No, Airdropped NFTs Cannot Empty Your Crypto Wallet
As NFT collectors learn about smart contracts for the first time, rumors and misinformation run amok.
It’s scammer season in NFT-land, but amid the valid concerns about hacks and exploits, misinformation is spreading fast.
As non-fungible tokens (NFTs) continue to become more popular, the user demographics for many cryptocurrency platforms are fundamentally changing as a new, perhaps less tech-centric population learns how smart contracts work.
The proliferation of relatively green users and new money in the market has led to a similar boom in Discord scams, phishing attempts and “clippers” – all attack vectors that more experienced crypto users may be familiar with but that NFT collectors are often hearing about for the first time.
The prevalence of real threats has also led to a boom in misinformation about what is and isn’t a risk.
In a viral tweet on Monday, NFT collector “AJ” claimed to have lost an NFT collection worth more than $50,000 in a hack.
AJ wrote that he had not entered his seed phrase anywhere, had not interacted with fake front ends or otherwise fallen for common scam tactics, and that the only way he could have lost his collection was from malicious permissions associated with NFTs “airdropped” to his address, or NFTs sent to his address for free. AJ didn’t respond to a request for comment by press time.
The incident led to a rumor that accepting bids on airdropped NFTs or listing them for sale, both of which require a contract approval, could lead to wallets being emptied.
In interviews with CoinDesk, however, a pair of developers say that AJ’s depiction of the events is highly unlikely, if not impossible, and that standard operational security – such as double-checking that emails are from the proper sources and using a hardware wallet – is the best way forward.
Key to AJ’s theory for how his wallet was drained is a feat of smart-contract wizardry that may well be impossible.
“Many NFTs you have traded on OpenSea have the ‘setApprovalForAll’ function set to ‘true’ for the OpenSea trading contracts unless you have gone out of your way to clear that approval,” NFT developer and analyst Nate Alex told CoinDesk on Twitter, adding:
“It’s a global approval for a given collection, so if you have 100 Art Block Factory NFTs and trade one of them, the other 99 are still approved for trade and thus only require you to sign a message to list more (not submit a [transaction]).”
Taking advantage of such an attack vector would still require special permissions, however.
“In order to take advantage of OpenSea’s open approval across everyone’s collections, you’d either need access to their marketplace contract via ownership controls of said contract, or access to manipulate their front end into getting users to sign fake messages,” Alex added.
Indeed, on-chain sleuths found that AJ’s own Ethereum address accepted a low bid for his Damien Hirst NFT, and as pseudonymous Solidity developer Foobar tweeted, there was no elaborate contract responsible for transferring out his holdings; his own address was the instigator.

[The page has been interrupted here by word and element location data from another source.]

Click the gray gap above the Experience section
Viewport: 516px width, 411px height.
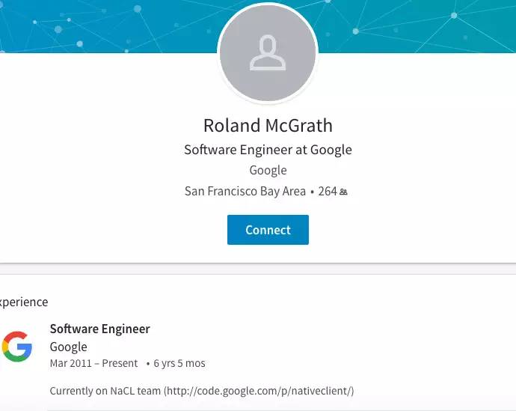[x=258, y=269]
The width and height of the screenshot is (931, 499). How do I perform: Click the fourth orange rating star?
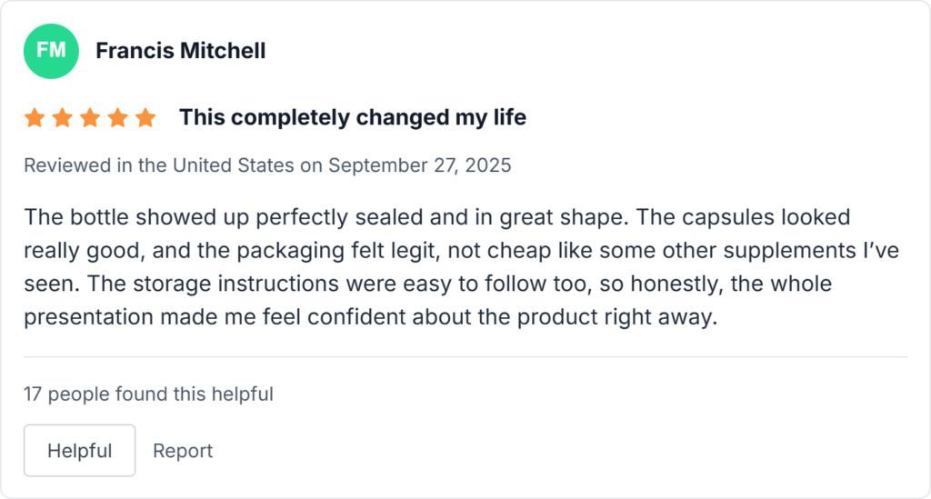point(117,118)
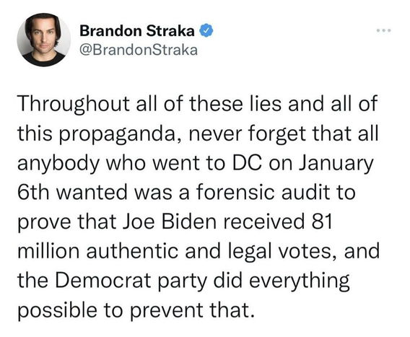
Task: Click the word "January" in the tweet
Action: tap(336, 164)
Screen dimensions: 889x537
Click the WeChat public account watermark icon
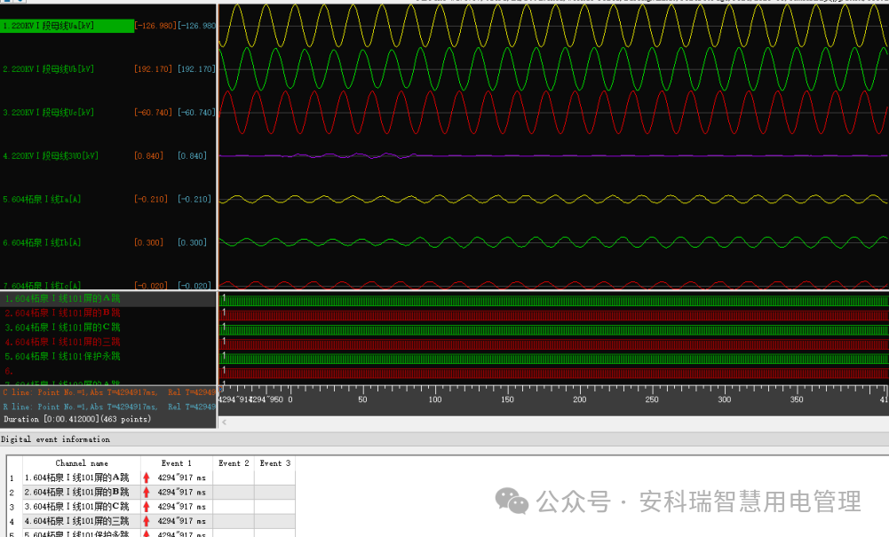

“Looks like he probably entered his private key into a phishing site or had malware on his computer,” Foobar told CoinDesk.
While there have been conceptually similar attacks in the past with fungible token contracts, such as RUNE, which relied on a transaction origin check as opposed to a message sender check, Foobar said it’s an edge case that shouldn’t apply to NFTs.
“Any ERC-721s that check ‘tx.origin’ for approvals could be vulnerable. But I don’t think I’ve ever seen any of those,” Foobar added.
Both developers warned users to remain wary of phishing emails and implored collectors to consider investing in hardware wallets.